#### TRY IT:
Return, from the data that follows, each line that holds the word "computer".

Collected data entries
++++++++++++++++++++

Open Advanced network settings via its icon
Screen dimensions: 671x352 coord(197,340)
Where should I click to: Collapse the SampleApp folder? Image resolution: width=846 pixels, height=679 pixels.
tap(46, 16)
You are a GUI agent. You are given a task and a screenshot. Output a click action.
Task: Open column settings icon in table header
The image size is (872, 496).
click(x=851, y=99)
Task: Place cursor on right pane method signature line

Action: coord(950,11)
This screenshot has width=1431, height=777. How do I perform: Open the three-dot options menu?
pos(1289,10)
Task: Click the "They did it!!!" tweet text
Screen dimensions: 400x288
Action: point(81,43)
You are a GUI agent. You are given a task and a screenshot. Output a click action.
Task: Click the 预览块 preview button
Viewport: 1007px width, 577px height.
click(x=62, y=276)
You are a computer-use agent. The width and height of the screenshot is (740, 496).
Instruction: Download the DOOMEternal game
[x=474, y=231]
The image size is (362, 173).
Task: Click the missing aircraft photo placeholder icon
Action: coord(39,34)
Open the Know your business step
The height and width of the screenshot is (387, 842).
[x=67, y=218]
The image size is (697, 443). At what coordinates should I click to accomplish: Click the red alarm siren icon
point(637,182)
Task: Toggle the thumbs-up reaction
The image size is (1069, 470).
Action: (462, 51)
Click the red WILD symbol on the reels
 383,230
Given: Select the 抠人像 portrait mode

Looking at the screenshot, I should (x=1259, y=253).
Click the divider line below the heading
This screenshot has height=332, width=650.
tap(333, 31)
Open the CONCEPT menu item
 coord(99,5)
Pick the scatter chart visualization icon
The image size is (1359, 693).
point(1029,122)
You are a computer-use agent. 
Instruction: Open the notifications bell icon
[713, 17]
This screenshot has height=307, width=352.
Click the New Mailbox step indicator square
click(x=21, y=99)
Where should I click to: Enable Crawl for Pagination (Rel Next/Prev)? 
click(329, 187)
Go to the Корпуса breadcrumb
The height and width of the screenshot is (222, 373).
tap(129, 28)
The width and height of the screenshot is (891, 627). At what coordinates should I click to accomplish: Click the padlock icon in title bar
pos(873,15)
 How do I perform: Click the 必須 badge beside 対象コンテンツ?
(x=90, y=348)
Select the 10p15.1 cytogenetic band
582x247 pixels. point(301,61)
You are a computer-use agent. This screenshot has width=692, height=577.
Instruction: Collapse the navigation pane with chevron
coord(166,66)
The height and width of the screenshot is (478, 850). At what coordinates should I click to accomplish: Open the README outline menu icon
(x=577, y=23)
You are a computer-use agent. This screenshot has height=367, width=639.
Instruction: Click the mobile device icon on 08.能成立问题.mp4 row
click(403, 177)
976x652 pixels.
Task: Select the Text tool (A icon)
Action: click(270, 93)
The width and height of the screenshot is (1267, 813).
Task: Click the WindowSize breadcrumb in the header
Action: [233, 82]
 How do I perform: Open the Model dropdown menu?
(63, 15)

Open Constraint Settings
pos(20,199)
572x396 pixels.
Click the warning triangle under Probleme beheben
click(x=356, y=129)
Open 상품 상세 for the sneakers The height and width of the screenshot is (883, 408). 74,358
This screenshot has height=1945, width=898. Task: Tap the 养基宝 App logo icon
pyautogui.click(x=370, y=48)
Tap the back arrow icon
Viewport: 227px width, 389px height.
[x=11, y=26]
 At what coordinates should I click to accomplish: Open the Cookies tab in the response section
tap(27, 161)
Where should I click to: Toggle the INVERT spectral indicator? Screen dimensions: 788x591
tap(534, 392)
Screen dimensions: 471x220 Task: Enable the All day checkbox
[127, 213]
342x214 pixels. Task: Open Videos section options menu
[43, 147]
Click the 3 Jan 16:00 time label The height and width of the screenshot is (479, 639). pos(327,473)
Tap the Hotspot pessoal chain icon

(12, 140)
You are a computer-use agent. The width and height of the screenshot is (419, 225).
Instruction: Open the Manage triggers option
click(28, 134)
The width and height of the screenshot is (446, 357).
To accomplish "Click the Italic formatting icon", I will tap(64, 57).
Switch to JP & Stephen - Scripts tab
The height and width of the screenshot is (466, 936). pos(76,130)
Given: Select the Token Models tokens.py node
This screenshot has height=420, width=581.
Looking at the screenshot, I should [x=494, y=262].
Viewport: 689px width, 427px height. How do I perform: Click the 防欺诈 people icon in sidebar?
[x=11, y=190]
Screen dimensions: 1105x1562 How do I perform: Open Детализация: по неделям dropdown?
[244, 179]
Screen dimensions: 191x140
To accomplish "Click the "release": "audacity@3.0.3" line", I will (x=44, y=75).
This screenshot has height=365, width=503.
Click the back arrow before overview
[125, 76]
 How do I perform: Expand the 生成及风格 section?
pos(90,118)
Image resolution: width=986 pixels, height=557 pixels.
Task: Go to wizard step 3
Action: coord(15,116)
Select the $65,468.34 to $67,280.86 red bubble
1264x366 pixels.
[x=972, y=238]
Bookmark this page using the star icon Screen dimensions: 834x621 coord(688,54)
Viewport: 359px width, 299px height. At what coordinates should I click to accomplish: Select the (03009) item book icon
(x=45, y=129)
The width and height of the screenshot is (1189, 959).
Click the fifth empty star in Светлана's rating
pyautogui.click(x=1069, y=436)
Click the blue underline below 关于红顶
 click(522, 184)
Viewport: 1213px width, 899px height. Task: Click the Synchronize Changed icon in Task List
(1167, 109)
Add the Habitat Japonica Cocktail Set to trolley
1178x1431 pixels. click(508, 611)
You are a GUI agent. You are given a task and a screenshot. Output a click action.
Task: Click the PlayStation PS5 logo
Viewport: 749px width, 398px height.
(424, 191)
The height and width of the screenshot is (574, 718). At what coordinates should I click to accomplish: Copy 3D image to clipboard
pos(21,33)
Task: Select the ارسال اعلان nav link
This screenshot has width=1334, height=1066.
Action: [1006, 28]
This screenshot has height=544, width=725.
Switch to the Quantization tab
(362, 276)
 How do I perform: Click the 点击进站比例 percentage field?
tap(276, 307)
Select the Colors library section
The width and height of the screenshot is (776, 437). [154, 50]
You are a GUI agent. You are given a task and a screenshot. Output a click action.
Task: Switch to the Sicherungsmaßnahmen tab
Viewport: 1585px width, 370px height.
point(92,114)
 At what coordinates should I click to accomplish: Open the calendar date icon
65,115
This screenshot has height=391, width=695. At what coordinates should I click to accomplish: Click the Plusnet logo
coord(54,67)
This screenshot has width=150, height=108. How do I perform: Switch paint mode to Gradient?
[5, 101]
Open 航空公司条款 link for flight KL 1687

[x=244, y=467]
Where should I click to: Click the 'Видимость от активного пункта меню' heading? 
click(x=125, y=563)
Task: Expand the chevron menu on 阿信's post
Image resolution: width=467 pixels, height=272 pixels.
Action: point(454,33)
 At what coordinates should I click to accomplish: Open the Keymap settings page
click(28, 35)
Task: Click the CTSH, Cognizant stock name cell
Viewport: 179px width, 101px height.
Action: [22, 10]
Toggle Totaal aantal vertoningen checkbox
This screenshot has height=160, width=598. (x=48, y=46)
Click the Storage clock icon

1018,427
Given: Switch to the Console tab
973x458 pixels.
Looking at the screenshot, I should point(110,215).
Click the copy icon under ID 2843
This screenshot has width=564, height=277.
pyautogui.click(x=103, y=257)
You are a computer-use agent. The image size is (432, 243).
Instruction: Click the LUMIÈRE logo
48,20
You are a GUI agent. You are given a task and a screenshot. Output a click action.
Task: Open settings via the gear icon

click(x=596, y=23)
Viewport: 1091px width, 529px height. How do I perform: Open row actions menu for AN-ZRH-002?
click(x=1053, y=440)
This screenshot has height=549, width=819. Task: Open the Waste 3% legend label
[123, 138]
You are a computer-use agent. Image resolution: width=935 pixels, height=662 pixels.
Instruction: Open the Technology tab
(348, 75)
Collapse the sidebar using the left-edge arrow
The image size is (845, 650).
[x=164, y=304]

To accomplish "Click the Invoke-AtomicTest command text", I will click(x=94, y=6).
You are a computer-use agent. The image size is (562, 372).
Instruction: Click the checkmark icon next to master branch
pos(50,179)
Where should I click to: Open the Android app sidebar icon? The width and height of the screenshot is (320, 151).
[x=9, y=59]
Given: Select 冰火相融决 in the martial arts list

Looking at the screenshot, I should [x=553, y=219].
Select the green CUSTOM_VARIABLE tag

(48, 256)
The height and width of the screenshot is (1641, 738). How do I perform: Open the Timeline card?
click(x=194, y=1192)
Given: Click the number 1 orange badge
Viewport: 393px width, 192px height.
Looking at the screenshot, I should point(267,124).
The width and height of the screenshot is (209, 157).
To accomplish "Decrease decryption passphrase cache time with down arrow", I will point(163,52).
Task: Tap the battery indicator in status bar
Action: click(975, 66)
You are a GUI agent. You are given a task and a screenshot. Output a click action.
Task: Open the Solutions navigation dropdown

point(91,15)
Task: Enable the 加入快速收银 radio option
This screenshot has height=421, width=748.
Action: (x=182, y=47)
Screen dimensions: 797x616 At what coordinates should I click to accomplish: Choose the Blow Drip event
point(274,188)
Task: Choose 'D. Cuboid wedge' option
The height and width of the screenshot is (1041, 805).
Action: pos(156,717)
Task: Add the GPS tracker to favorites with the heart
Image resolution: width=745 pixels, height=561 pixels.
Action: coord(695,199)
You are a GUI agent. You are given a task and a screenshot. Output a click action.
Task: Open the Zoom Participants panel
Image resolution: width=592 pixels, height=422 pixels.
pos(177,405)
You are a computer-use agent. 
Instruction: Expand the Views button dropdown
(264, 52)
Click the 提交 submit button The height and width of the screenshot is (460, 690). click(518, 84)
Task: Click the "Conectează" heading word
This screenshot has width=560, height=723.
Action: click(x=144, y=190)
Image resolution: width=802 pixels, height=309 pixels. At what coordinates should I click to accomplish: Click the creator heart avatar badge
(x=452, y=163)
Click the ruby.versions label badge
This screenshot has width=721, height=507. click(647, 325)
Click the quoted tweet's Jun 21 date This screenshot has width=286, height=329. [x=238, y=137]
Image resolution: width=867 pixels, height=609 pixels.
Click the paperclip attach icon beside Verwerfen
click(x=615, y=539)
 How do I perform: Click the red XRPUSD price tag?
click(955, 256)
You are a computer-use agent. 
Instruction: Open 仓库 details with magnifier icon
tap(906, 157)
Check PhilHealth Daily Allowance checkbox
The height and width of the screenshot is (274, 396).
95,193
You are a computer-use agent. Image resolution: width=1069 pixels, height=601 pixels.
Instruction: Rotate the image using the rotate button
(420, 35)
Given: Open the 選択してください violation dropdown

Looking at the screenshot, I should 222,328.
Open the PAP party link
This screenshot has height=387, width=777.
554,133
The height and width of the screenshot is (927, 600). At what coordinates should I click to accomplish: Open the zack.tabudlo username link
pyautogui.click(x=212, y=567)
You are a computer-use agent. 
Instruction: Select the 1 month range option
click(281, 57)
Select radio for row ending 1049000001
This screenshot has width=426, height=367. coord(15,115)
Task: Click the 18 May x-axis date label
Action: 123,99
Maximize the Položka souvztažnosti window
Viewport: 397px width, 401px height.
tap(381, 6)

++++++++++++++++++++

#### RESULT BELOW:
You are a computer-use agent. The width and height of the screenshot is (740, 496).
You are a computer-use agent. 
You are a computer-use agent. This screenshot has width=692, height=577.
You are a computer-use agent. This screenshot has height=367, width=639.
You are a computer-use agent. The width and height of the screenshot is (419, 225).
You are a computer-use agent. The image size is (432, 243).
You are a computer-use agent. Image resolution: width=935 pixels, height=662 pixels.
You are a computer-use agent. The image size is (562, 372).
You are a computer-use agent. 
You are a computer-use agent. 
You are a computer-use agent. Image resolution: width=1069 pixels, height=601 pixels.
You are a computer-use agent. 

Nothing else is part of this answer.